··· DATASET EXCERPTS

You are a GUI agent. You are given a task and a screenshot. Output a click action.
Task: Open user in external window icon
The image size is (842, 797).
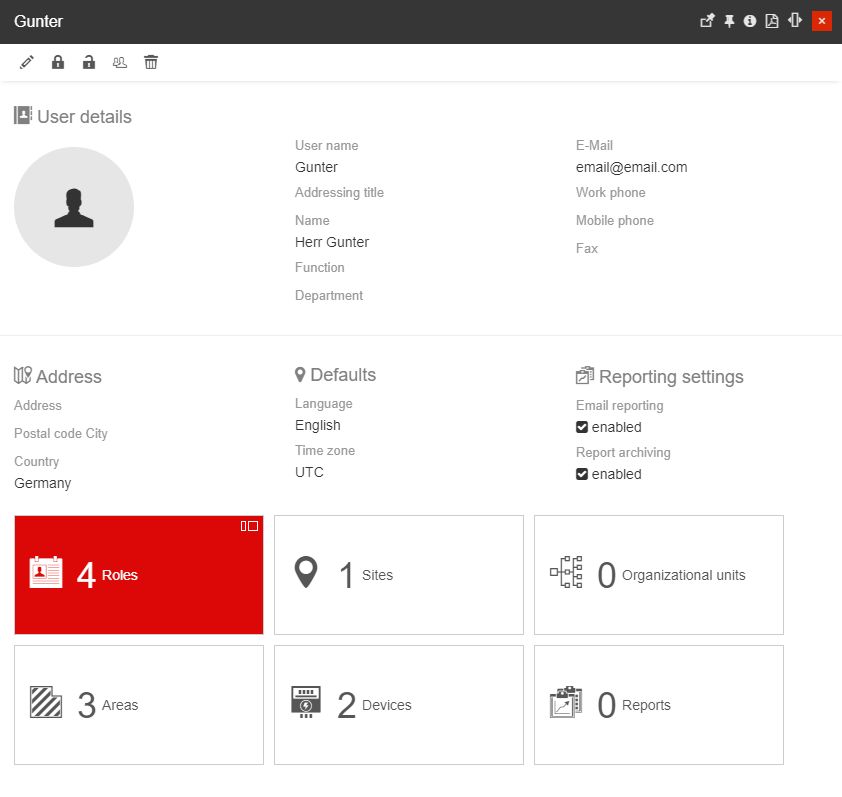tap(707, 21)
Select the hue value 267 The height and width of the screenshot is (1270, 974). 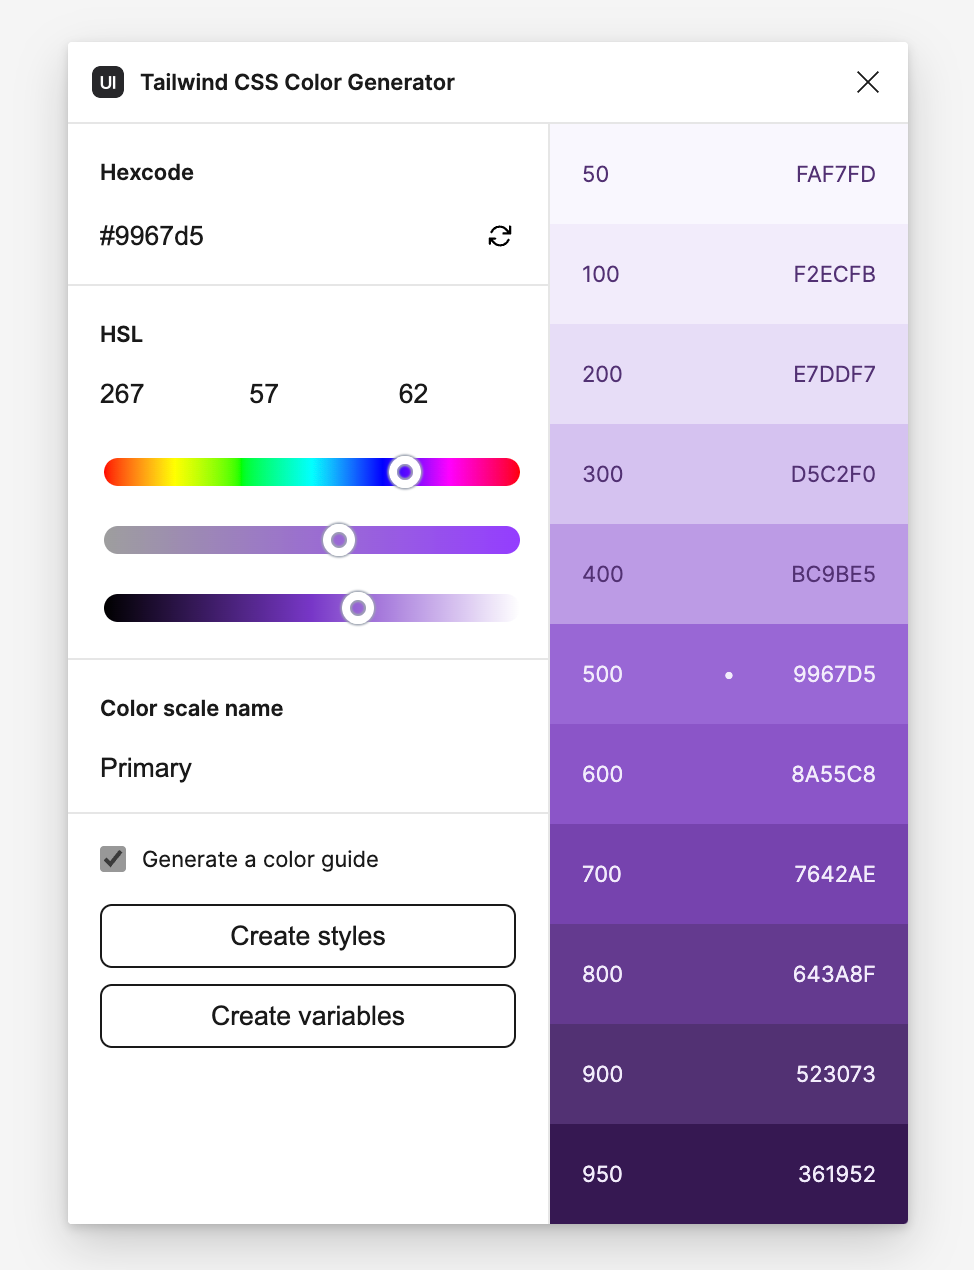[121, 394]
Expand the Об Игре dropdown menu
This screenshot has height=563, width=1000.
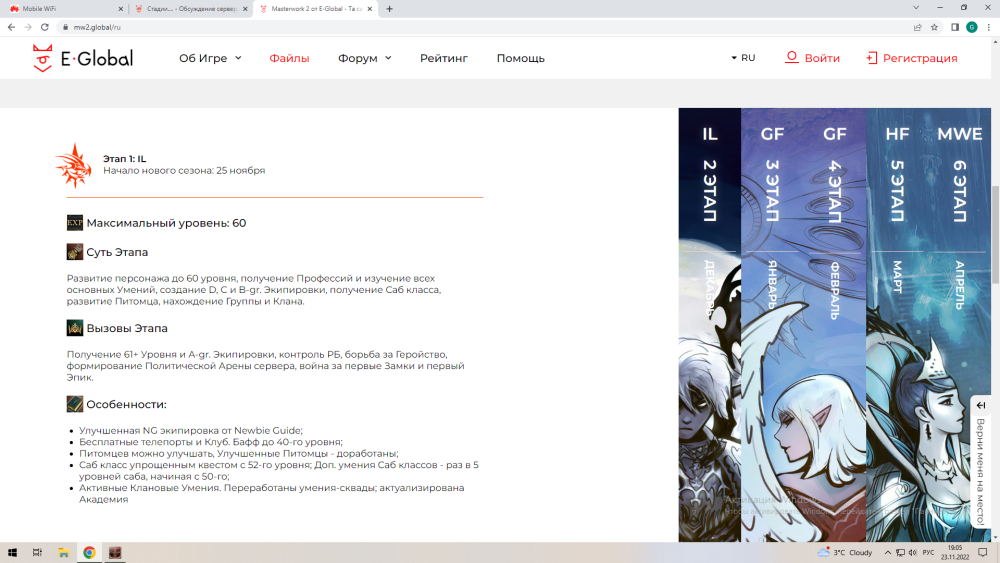(x=210, y=58)
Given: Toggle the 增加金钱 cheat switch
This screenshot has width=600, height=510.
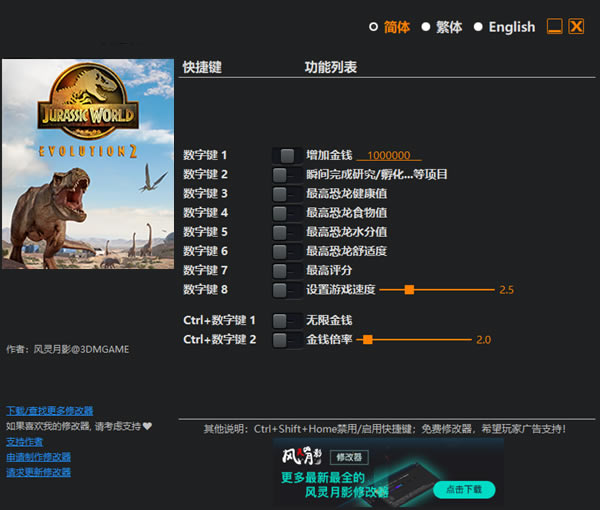Looking at the screenshot, I should 287,155.
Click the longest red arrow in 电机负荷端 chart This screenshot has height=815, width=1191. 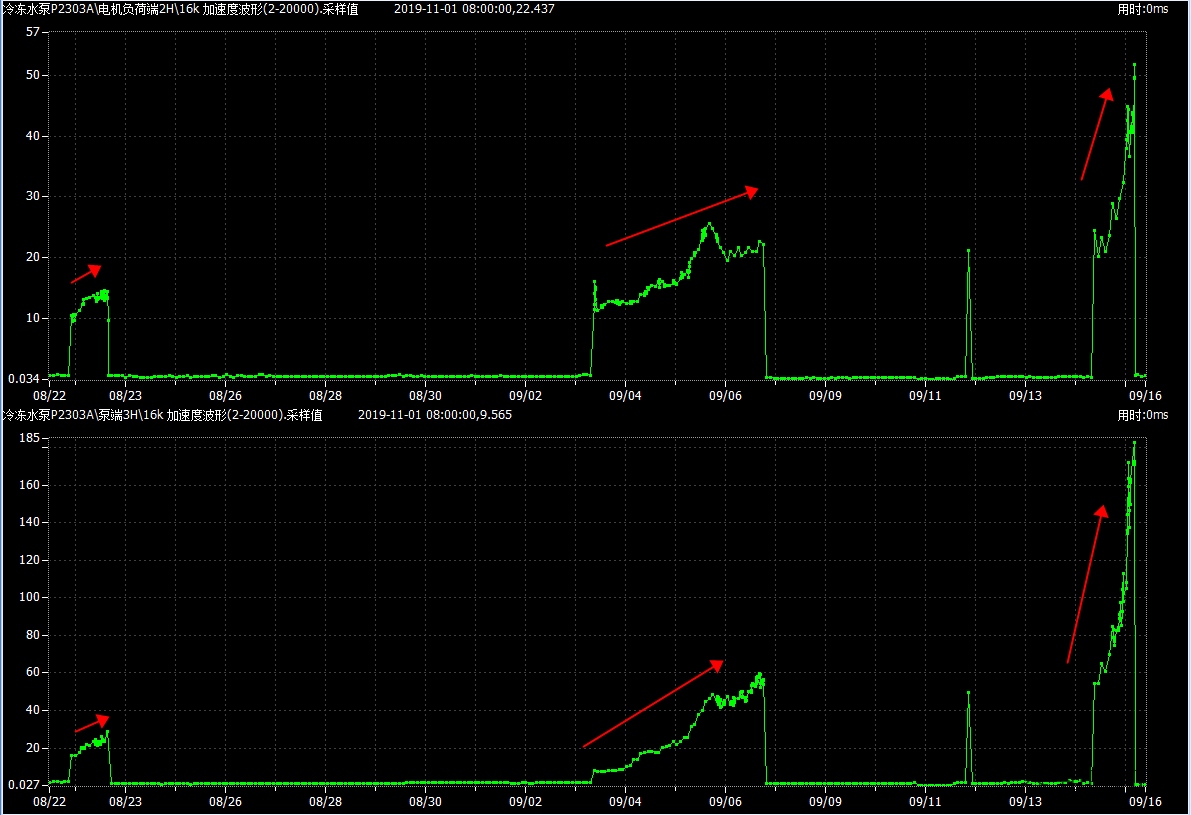(x=682, y=216)
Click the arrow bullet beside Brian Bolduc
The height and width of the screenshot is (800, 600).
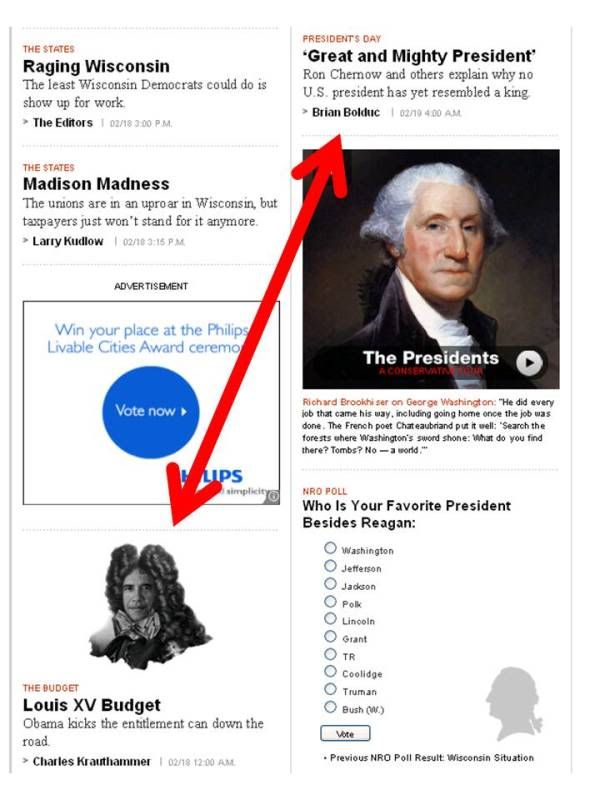point(305,111)
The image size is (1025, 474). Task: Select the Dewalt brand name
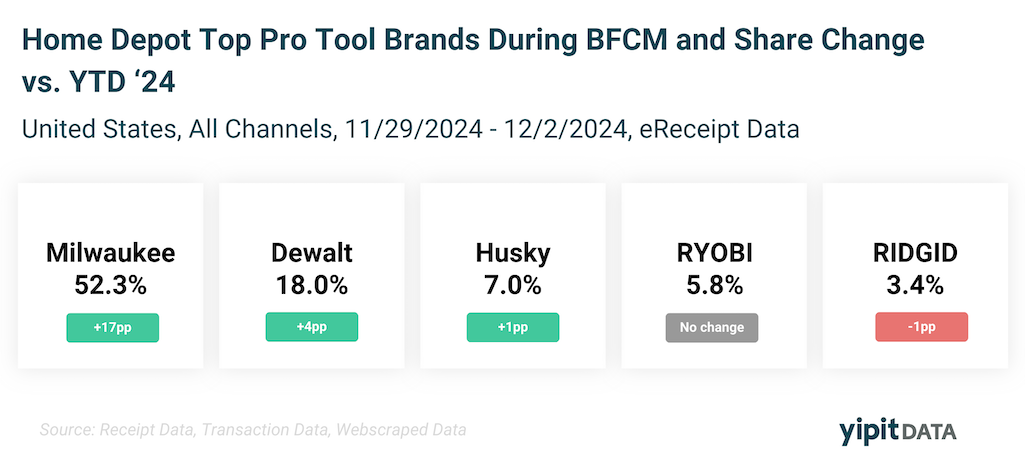312,254
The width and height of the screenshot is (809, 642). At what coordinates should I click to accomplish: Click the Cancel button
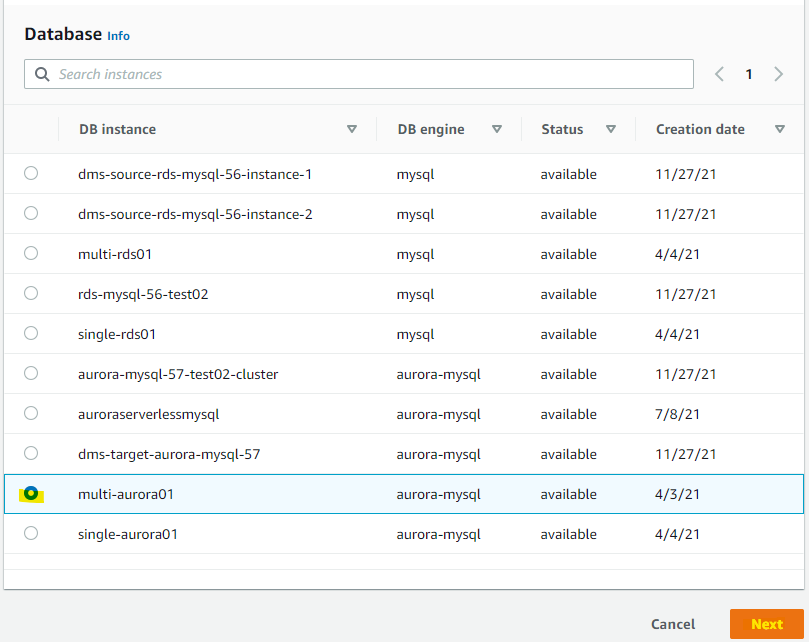(x=673, y=624)
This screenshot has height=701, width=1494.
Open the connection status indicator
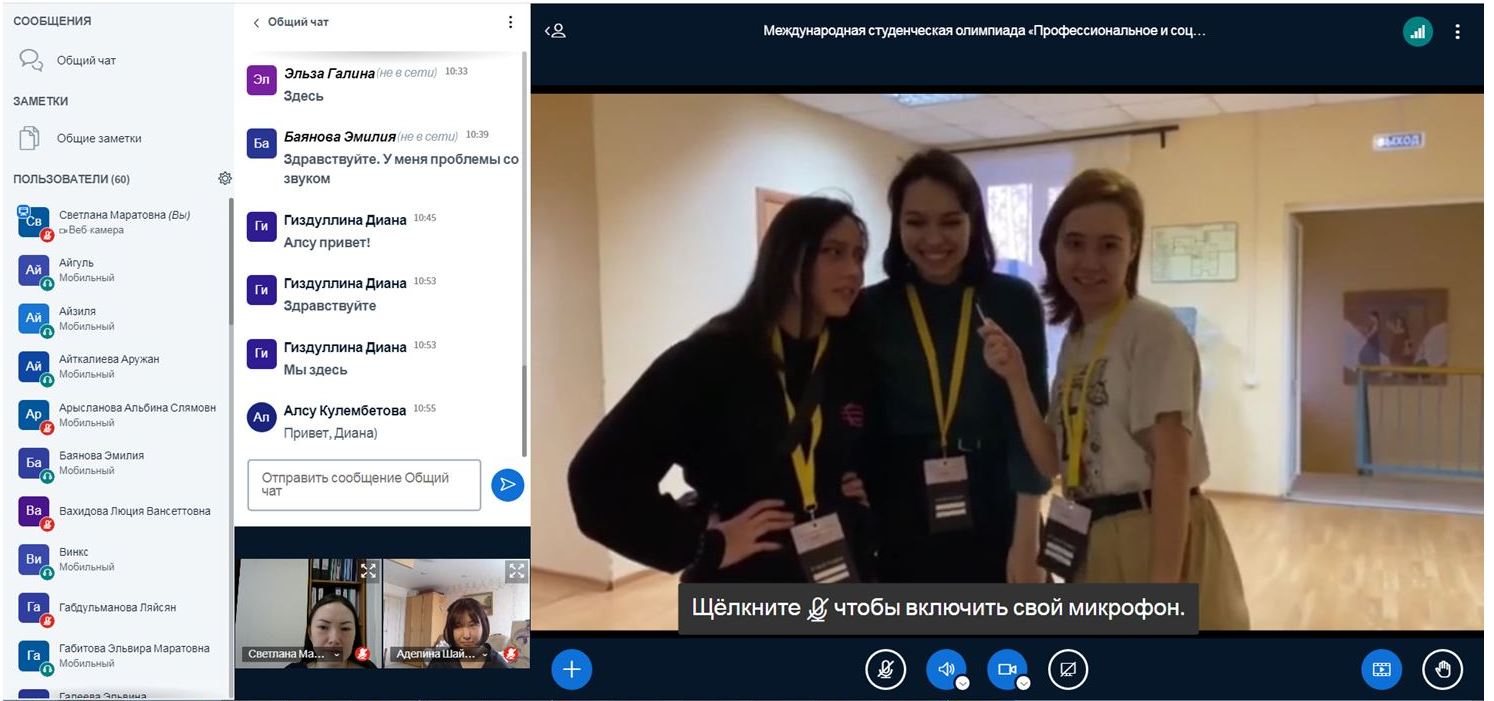pyautogui.click(x=1417, y=31)
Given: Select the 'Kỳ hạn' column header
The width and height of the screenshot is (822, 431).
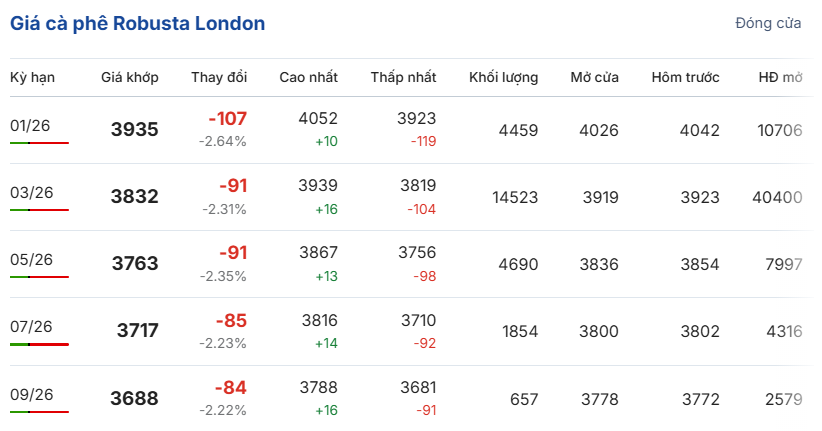Looking at the screenshot, I should [x=32, y=77].
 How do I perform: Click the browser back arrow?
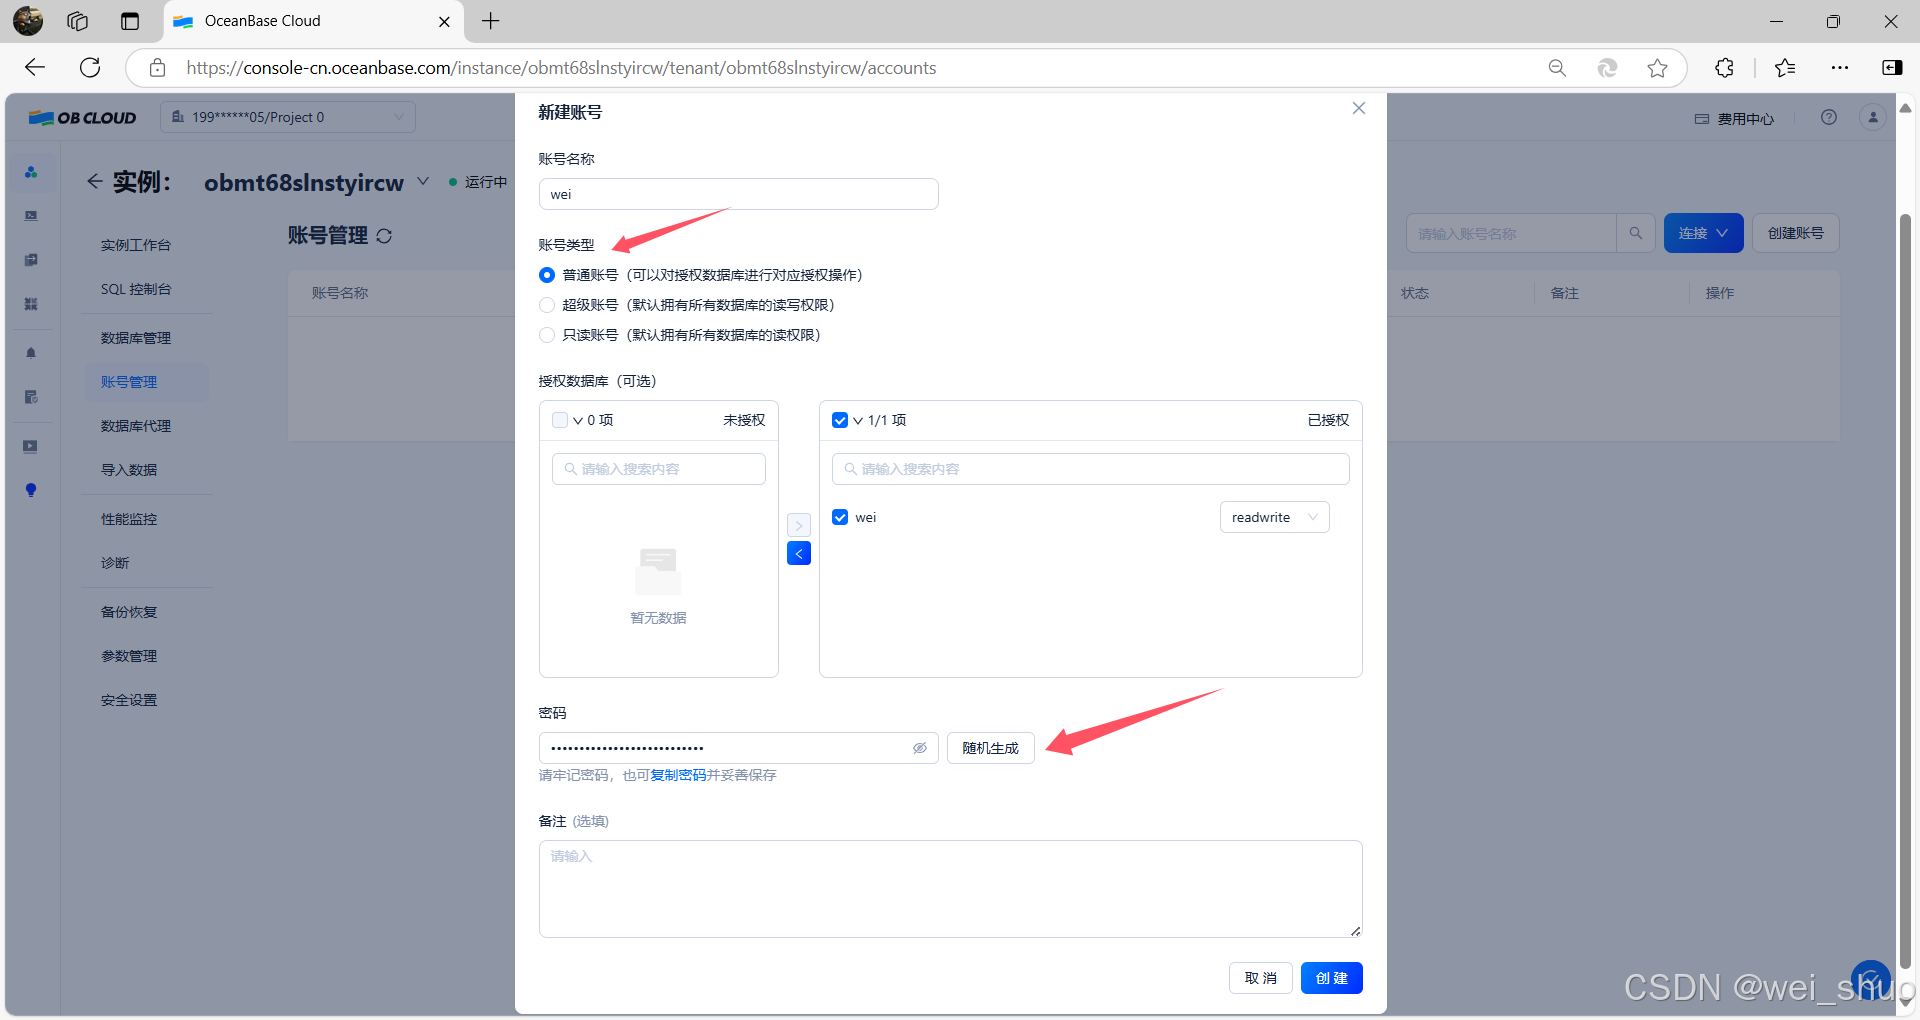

······

■ WHAT IS EXPECTED ■
Nothing but the lines from the one containing "Open the connection status indicator" through the last line of the records should appear in the copy, exactly as written and without pictures.

■ ANSWER SPACE ■
Open the connection status indicator
pyautogui.click(x=1417, y=31)
Given: Select the 'Kỳ hạn' column header
The width and height of the screenshot is (822, 431).
Looking at the screenshot, I should [x=32, y=77].
 How do I perform: Click the browser back arrow?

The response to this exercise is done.